U.S. shale oil output is expected to fall in July for the seventh consecutive month, according to a U.S. government forecast on June 13, despite a recent rally in crude prices to an 11-month high over $51 a barrel.

Total output is expected to fall 118,000 barrels per day (bbl/d) to 4.723 MMbbl/d in July, according to the U.S. Energy Information Administration's (EIA) drilling productivity report.

Bakken production from North Dakota is forecast to fall 32,000 bbl/d, while production from the Eagle Ford formation is expected to drop 63,000 bbl/d.

Production from the Permian Basin in West Texas is expected to drop 7,000 bbl/d, according to the data, representing its third consecutive monthly decline.

The U.S. shale oil and gas industry, led by upstart drillers who upended the global energy order after starting the shale revolution in 2005, has been under siege, pushed to the brink—or beyond it—by enormous debt loads and the largest, longest price rout in a generation.

U.S. crude futures fell from over $107 a barrel mid-2014 to a near 13-year low around $26 in February. Since then, prices have almost doubled, breaking through $51 last week as U.S. inventories declined and on supply worries in Nigeria.

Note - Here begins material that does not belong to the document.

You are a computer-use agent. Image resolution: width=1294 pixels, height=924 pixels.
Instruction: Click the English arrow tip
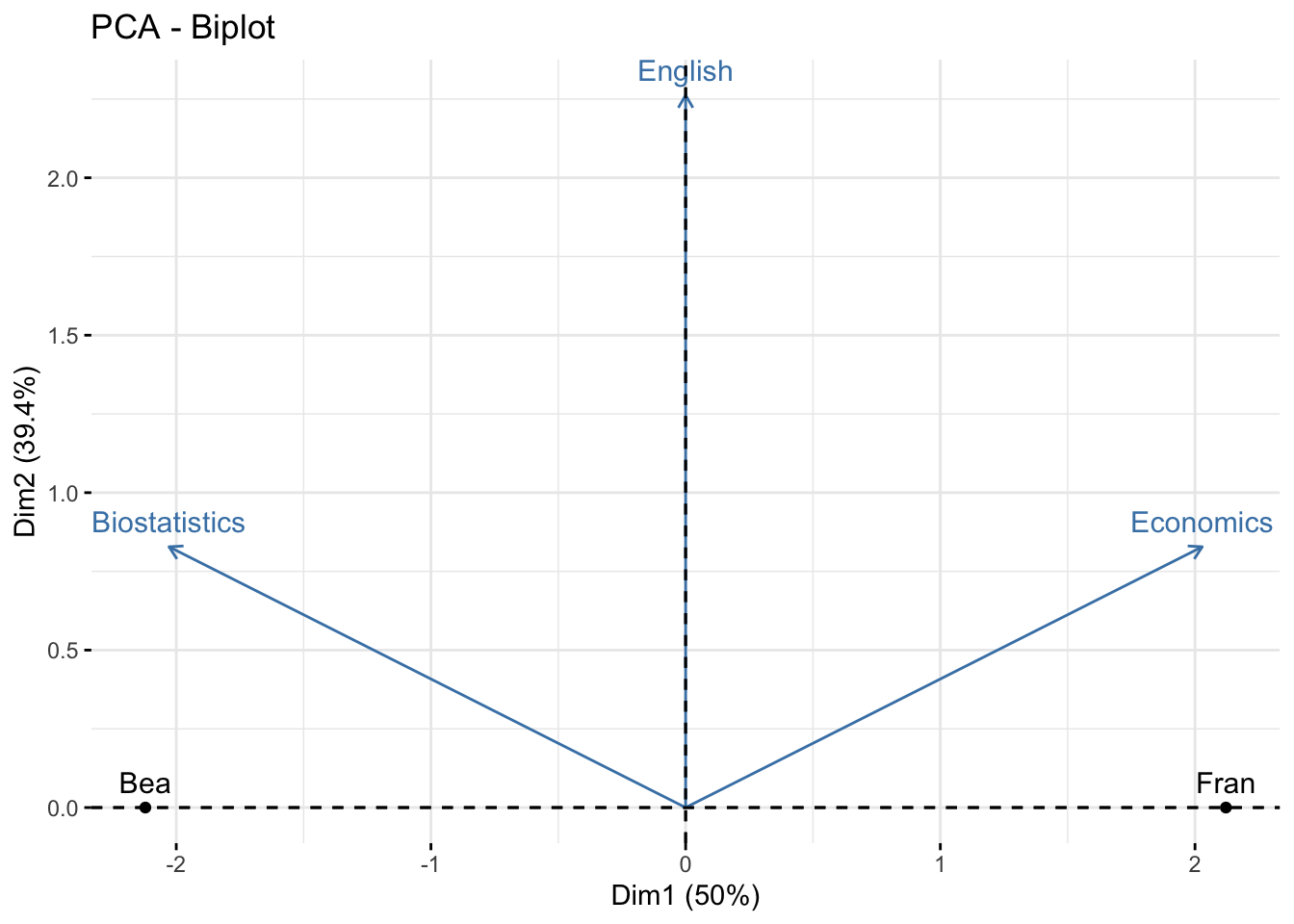pos(685,96)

Total natural gas production is forecast to decline for a fifth consecutive month in July to 45.8 billion cubic feet per day (Bcf/d), the lowest level since July 2015, the EIA said.

That would be down almost 0.5 Bcf/d from June, making it the biggest monthly decline since March 2013, it noted.

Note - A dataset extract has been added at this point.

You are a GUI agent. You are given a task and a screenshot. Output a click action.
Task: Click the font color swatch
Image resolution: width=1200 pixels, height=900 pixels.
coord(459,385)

The biggest regional decline was expected to be in Eagle Ford, down 0.2 Bcf/d from June to 6.1 Bcf/d in July, the lowest level of output in the basin since May 2014, the EIA said.

In the Marcellus formation, the biggest U.S. shale gas field, July output was expected to ease by about 0.1 Bcf/d from June to 17.5 Bcf/d. That would be the fourth monthly decline in a row.

In the Marcellus formation, located in Pennsylvania and West Virginia, initial production during the first full month for a new well was expected to increase to a record high 11.2 MMcf/d in June. That compares with 8.9 MMcf/d in July 2015.

If correct, that would be the 15th straight monthly increase in initial production for a new well in the Marcellus. That growth rate, however, was on track to decline for a fifth consecutive month in July.